TASK MATERIAL section start

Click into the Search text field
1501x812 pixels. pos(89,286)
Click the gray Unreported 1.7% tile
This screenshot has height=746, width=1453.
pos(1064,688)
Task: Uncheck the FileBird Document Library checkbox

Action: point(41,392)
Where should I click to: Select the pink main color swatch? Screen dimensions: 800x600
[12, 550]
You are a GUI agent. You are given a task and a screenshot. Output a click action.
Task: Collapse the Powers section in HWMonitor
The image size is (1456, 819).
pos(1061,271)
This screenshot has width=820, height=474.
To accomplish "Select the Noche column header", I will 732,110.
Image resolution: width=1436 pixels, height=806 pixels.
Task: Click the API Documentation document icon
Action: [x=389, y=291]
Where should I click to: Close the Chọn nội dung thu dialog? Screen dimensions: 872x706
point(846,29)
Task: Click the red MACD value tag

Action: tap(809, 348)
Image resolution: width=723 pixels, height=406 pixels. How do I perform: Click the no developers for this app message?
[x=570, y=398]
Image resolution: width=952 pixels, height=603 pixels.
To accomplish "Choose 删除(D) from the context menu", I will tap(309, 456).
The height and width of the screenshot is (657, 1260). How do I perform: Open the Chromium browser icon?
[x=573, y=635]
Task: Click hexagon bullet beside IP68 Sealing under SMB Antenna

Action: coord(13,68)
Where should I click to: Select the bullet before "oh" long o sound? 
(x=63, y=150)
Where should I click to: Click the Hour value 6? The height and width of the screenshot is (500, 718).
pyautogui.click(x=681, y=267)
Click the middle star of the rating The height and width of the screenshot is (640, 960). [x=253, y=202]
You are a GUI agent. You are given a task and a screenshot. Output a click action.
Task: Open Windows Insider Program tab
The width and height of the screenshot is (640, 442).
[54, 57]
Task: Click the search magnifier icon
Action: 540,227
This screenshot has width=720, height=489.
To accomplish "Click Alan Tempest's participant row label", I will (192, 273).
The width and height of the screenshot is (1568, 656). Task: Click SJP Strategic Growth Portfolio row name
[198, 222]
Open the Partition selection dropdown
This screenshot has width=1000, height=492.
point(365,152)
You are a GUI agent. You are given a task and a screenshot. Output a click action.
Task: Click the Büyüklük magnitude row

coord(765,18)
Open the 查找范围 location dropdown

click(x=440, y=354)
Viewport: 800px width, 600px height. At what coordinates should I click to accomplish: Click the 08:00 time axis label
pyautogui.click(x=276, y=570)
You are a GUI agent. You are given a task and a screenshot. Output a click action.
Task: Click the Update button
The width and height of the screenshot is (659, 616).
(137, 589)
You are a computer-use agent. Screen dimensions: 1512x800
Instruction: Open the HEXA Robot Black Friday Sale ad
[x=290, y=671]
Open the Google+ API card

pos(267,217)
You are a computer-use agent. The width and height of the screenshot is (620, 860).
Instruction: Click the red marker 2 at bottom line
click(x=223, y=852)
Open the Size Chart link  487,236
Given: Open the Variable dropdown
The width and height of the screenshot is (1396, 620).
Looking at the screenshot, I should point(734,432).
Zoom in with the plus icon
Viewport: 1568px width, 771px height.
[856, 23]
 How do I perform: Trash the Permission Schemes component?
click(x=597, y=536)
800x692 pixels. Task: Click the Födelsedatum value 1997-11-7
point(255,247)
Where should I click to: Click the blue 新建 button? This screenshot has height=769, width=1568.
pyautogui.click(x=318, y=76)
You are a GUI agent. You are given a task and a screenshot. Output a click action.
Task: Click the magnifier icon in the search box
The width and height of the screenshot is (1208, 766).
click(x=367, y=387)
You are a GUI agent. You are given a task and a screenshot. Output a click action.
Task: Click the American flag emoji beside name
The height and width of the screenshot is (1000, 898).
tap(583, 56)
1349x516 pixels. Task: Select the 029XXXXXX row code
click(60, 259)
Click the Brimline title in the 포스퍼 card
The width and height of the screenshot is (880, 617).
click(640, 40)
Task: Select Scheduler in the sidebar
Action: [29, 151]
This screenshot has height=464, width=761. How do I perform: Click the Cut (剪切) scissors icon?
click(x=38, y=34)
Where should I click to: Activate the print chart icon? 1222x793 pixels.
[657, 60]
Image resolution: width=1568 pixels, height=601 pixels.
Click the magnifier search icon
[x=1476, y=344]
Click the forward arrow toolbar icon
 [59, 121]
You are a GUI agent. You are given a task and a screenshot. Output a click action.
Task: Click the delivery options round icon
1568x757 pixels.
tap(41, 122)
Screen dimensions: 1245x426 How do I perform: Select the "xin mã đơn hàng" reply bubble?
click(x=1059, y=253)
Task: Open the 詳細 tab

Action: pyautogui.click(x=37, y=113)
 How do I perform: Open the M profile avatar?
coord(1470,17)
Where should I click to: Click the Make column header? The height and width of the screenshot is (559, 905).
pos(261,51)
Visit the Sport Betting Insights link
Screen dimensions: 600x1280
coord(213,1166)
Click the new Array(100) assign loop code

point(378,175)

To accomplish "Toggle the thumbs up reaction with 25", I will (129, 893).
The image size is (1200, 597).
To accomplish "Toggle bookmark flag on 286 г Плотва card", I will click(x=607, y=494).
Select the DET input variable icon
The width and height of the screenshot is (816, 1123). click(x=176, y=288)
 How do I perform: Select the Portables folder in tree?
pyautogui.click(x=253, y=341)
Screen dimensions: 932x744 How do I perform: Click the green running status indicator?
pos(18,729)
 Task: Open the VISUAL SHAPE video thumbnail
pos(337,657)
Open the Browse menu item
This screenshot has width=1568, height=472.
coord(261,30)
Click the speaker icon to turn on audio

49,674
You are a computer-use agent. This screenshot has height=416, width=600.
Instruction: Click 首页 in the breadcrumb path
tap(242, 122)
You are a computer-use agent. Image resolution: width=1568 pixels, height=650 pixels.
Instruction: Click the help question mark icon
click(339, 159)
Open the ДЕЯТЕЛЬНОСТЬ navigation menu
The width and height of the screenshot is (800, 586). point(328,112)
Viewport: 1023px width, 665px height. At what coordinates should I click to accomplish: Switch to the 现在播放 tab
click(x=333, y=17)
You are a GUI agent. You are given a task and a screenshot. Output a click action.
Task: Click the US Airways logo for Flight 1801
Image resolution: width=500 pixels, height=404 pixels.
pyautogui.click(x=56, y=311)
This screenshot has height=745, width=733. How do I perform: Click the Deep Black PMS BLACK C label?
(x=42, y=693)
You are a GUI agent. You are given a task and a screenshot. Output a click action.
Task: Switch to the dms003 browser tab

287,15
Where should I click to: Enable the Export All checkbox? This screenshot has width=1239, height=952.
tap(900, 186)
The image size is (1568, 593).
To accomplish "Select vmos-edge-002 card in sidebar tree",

TASK MATERIAL section end

• ACTIVITY
Without changing anything, repeat every record above.

• TASK RESPONSE
Click into the Search text field
1501x812 pixels. pos(89,286)
Click the gray Unreported 1.7% tile
This screenshot has height=746, width=1453.
pos(1064,688)
Task: Uncheck the FileBird Document Library checkbox

Action: point(41,392)
Where should I click to: Select the pink main color swatch? Screen dimensions: 800x600
[12, 550]
You are a GUI agent. You are given a task and a screenshot. Output a click action.
Task: Collapse the Powers section in HWMonitor
The image size is (1456, 819).
pos(1061,271)
This screenshot has width=820, height=474.
To accomplish "Select the Noche column header", I will 732,110.
Image resolution: width=1436 pixels, height=806 pixels.
Task: Click the API Documentation document icon
Action: [x=389, y=291]
Where should I click to: Close the Chọn nội dung thu dialog? Screen dimensions: 872x706
point(846,29)
Task: Click the red MACD value tag

Action: tap(809, 348)
Image resolution: width=723 pixels, height=406 pixels. How do I perform: Click the no developers for this app message?
[x=570, y=398]
Image resolution: width=952 pixels, height=603 pixels.
To accomplish "Choose 删除(D) from the context menu", I will tap(309, 456).
The height and width of the screenshot is (657, 1260). How do I perform: Open the Chromium browser icon?
[x=573, y=635]
Task: Click hexagon bullet beside IP68 Sealing under SMB Antenna

Action: coord(13,68)
Where should I click to: Select the bullet before "oh" long o sound? 
(x=63, y=150)
Where should I click to: Click the Hour value 6? The height and width of the screenshot is (500, 718).
pyautogui.click(x=681, y=267)
Click the middle star of the rating The height and width of the screenshot is (640, 960). [x=253, y=202]
You are a GUI agent. You are given a task and a screenshot. Output a click action.
Task: Open Windows Insider Program tab
The width and height of the screenshot is (640, 442).
[54, 57]
Task: Click the search magnifier icon
Action: 540,227
This screenshot has width=720, height=489.
To accomplish "Click Alan Tempest's participant row label", I will (192, 273).
The width and height of the screenshot is (1568, 656). Task: Click SJP Strategic Growth Portfolio row name
[198, 222]
Open the Partition selection dropdown
This screenshot has width=1000, height=492.
point(365,152)
You are a GUI agent. You are given a task and a screenshot. Output a click action.
Task: Click the Büyüklük magnitude row

coord(765,18)
Open the 查找范围 location dropdown

click(x=440, y=354)
Viewport: 800px width, 600px height. At what coordinates should I click to accomplish: Click the 08:00 time axis label
pyautogui.click(x=276, y=570)
You are a GUI agent. You are given a task and a screenshot. Output a click action.
Task: Click the Update button
The width and height of the screenshot is (659, 616).
(137, 589)
You are a computer-use agent. Screen dimensions: 1512x800
Instruction: Open the HEXA Robot Black Friday Sale ad
[x=290, y=671]
Open the Google+ API card

pos(267,217)
You are a computer-use agent. The width and height of the screenshot is (620, 860).
Instruction: Click the red marker 2 at bottom line
click(x=223, y=852)
Open the Size Chart link  487,236
Given: Open the Variable dropdown
The width and height of the screenshot is (1396, 620).
Looking at the screenshot, I should point(734,432).
Zoom in with the plus icon
Viewport: 1568px width, 771px height.
[856, 23]
 How do I perform: Trash the Permission Schemes component?
click(x=597, y=536)
800x692 pixels. Task: Click the Födelsedatum value 1997-11-7
point(255,247)
Where should I click to: Click the blue 新建 button? This screenshot has height=769, width=1568.
pyautogui.click(x=318, y=76)
You are a GUI agent. You are given a task and a screenshot. Output a click action.
Task: Click the magnifier icon in the search box
The width and height of the screenshot is (1208, 766).
click(x=367, y=387)
You are a GUI agent. You are given a task and a screenshot. Output a click action.
Task: Click the American flag emoji beside name
The height and width of the screenshot is (1000, 898).
tap(583, 56)
1349x516 pixels. Task: Select the 029XXXXXX row code
click(60, 259)
Click the Brimline title in the 포스퍼 card
The width and height of the screenshot is (880, 617).
click(640, 40)
Task: Select Scheduler in the sidebar
Action: [29, 151]
This screenshot has height=464, width=761. How do I perform: Click the Cut (剪切) scissors icon?
click(x=38, y=34)
Where should I click to: Activate the print chart icon? 1222x793 pixels.
[657, 60]
Image resolution: width=1568 pixels, height=601 pixels.
Click the magnifier search icon
[x=1476, y=344]
Click the forward arrow toolbar icon
 [59, 121]
You are a GUI agent. You are given a task and a screenshot. Output a click action.
Task: Click the delivery options round icon
1568x757 pixels.
tap(41, 122)
Screen dimensions: 1245x426 How do I perform: Select the "xin mã đơn hàng" reply bubble?
click(x=1059, y=253)
Task: Open the 詳細 tab

Action: pyautogui.click(x=37, y=113)
 How do I perform: Open the M profile avatar?
coord(1470,17)
Where should I click to: Click the Make column header? The height and width of the screenshot is (559, 905).
pos(261,51)
Visit the Sport Betting Insights link
Screen dimensions: 600x1280
coord(213,1166)
Click the new Array(100) assign loop code

point(378,175)

To accomplish "Toggle the thumbs up reaction with 25", I will (129, 893).
The image size is (1200, 597).
To accomplish "Toggle bookmark flag on 286 г Плотва card", I will click(x=607, y=494).
Select the DET input variable icon
The width and height of the screenshot is (816, 1123). click(x=176, y=288)
 How do I perform: Select the Portables folder in tree?
pyautogui.click(x=253, y=341)
Screen dimensions: 932x744 How do I perform: Click the green running status indicator?
pos(18,729)
 Task: Open the VISUAL SHAPE video thumbnail
pos(337,657)
Open the Browse menu item
This screenshot has width=1568, height=472.
coord(261,30)
Click the speaker icon to turn on audio

49,674
You are a computer-use agent. This screenshot has height=416, width=600.
Instruction: Click 首页 in the breadcrumb path
tap(242, 122)
You are a computer-use agent. Image resolution: width=1568 pixels, height=650 pixels.
Instruction: Click the help question mark icon
click(339, 159)
Open the ДЕЯТЕЛЬНОСТЬ navigation menu
The width and height of the screenshot is (800, 586). point(328,112)
Viewport: 1023px width, 665px height. At what coordinates should I click to accomplish: Switch to the 现在播放 tab
click(x=333, y=17)
You are a GUI agent. You are given a task and a screenshot. Output a click action.
Task: Click the US Airways logo for Flight 1801
Image resolution: width=500 pixels, height=404 pixels.
pyautogui.click(x=56, y=311)
This screenshot has height=745, width=733. How do I perform: Click the Deep Black PMS BLACK C label?
(x=42, y=693)
You are a GUI agent. You are given a task and a screenshot. Output a click action.
Task: Switch to the dms003 browser tab

287,15
Where should I click to: Enable the Export All checkbox? This screenshot has width=1239, height=952.
tap(900, 186)
The image size is (1568, 593).
To accomplish "Select vmos-edge-002 card in sidebar tree",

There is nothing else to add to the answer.